Non traitée, la dépression chez les victimes d'infarctus est associée à un plus grand risque de décès

jeudi 2 mars 2017

WASHINGTON, 2 mars 2017 - La dépression chez les patients ayant eu un infarctus est associée à un risque de mortalité plus élevé que chez les patients non dépressifs, lorsqu'elle n'est pas traitée, montre une étude américaine publiée dans Circulation.

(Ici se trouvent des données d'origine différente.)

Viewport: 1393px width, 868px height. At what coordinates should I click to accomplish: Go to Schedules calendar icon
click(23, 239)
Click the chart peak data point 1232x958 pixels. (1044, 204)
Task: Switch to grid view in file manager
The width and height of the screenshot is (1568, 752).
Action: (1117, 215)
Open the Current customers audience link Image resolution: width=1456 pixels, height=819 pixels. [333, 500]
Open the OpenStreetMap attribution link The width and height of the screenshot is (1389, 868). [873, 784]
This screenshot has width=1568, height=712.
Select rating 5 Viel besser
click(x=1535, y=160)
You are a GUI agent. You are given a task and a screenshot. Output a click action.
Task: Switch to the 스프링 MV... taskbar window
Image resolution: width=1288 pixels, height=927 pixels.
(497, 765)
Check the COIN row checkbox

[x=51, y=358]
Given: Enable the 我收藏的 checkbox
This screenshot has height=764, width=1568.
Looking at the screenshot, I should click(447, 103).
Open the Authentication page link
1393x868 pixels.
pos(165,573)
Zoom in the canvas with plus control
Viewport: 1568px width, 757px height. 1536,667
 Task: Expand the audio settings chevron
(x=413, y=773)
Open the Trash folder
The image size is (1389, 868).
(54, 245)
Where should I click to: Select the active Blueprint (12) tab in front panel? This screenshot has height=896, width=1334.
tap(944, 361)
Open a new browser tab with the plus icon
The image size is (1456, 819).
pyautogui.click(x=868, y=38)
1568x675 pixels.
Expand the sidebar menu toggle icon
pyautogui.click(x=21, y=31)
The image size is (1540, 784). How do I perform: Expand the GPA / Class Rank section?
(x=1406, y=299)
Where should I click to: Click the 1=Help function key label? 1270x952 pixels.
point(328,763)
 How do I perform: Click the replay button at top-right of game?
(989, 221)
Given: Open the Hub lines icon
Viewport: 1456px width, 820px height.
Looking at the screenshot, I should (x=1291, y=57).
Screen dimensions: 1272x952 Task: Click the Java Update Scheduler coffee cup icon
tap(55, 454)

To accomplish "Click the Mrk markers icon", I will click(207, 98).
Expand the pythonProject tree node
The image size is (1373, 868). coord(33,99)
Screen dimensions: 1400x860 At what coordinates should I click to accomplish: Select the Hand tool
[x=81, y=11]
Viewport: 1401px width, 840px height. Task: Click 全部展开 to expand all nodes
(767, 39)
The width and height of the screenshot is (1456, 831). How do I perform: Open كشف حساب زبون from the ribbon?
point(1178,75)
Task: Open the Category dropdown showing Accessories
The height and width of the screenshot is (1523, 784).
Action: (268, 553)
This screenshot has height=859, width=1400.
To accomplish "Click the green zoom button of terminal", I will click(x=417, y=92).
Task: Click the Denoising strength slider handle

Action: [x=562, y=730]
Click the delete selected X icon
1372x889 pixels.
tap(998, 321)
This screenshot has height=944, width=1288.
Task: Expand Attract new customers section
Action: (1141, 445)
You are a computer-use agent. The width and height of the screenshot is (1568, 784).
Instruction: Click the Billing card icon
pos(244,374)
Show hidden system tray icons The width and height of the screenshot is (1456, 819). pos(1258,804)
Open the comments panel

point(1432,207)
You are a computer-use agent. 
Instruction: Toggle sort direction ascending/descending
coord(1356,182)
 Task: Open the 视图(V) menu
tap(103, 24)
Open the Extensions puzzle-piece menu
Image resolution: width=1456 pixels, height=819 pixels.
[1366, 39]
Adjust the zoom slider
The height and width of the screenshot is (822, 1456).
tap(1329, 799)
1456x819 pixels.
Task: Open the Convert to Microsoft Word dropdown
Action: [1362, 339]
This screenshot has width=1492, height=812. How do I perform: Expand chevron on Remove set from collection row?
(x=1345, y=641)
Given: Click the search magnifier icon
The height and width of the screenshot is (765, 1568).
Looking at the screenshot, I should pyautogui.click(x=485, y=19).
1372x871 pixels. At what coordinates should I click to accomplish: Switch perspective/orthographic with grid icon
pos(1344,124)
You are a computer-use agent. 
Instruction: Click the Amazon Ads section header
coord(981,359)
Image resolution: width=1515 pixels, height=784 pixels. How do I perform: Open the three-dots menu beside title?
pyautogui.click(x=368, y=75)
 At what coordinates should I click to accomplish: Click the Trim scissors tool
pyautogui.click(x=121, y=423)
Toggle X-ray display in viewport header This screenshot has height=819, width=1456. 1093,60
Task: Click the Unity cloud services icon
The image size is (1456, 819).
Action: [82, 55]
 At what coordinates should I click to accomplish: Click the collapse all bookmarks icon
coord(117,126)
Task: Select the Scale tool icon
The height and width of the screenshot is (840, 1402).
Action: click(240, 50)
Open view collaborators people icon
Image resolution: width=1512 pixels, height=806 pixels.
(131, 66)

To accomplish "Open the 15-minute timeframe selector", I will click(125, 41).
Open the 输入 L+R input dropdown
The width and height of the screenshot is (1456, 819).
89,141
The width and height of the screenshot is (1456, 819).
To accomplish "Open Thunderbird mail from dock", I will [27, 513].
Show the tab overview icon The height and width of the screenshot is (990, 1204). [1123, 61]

La dépression est reconnue comme un facteur de risque de mauvais pronostic pour les patients ayant un syndrome coronaire aigu (SCA). Mais, malgré des recommandations de certaines organisations américaines en faveur d'un dépistage de la dépression après un tel évènement, on ne sait pas si cette intervention et l'initiation d'un traitement antidépresseur améliore le pronostic des patients, soulignent Kim Smolderen du Saint Luke's Mid America Heart Institute à Kansas City (Missouri) et ses collègues.

Ils ont comparé au sein de l'étude de cohorte observationnelle TRIUMPH le pronostic des patients traités et non traités pour une dépression. Cette cohorte est constituée de 4.062 patients ayant eu un infarctus aigu entre 2005 et 2008, dans 24 hôpitaux américains.

Parmi ces patients, 759 (18,7%) présentaient une dépression, selon les critères du PHQ-9. Au sein de ce groupe, 231 patients (30,4%) étaient traités pour leur dépression.

La mortalité à 1 an des patients traités pour dépression était de 6,7%, contre 6,1% pour les patients n'ayant pas de dépression, la différence n'étant pas statistiquement significative.

En revanche, chez les patients dépressifs non traités, la mortalité à 1 an était de 10,8%, le risque relatif étant significativement plus élevé de 91% par rapport aux patients n'ayant pas de dépression.

Bien que ces résultats ne prouvent pas une relation causale entre le traitement de la dépression et l'amélioration du pronostic des patients, ils soutiennent les recommandations actuelles de mettre en place un dépistage de la dépression lors de la prise en charge de l'infarctus aigu, et invitent à évaluer l'impact de protocoles de dépistage de la dépression dans le cadre de l'infarctus aigu, concluent les auteurs.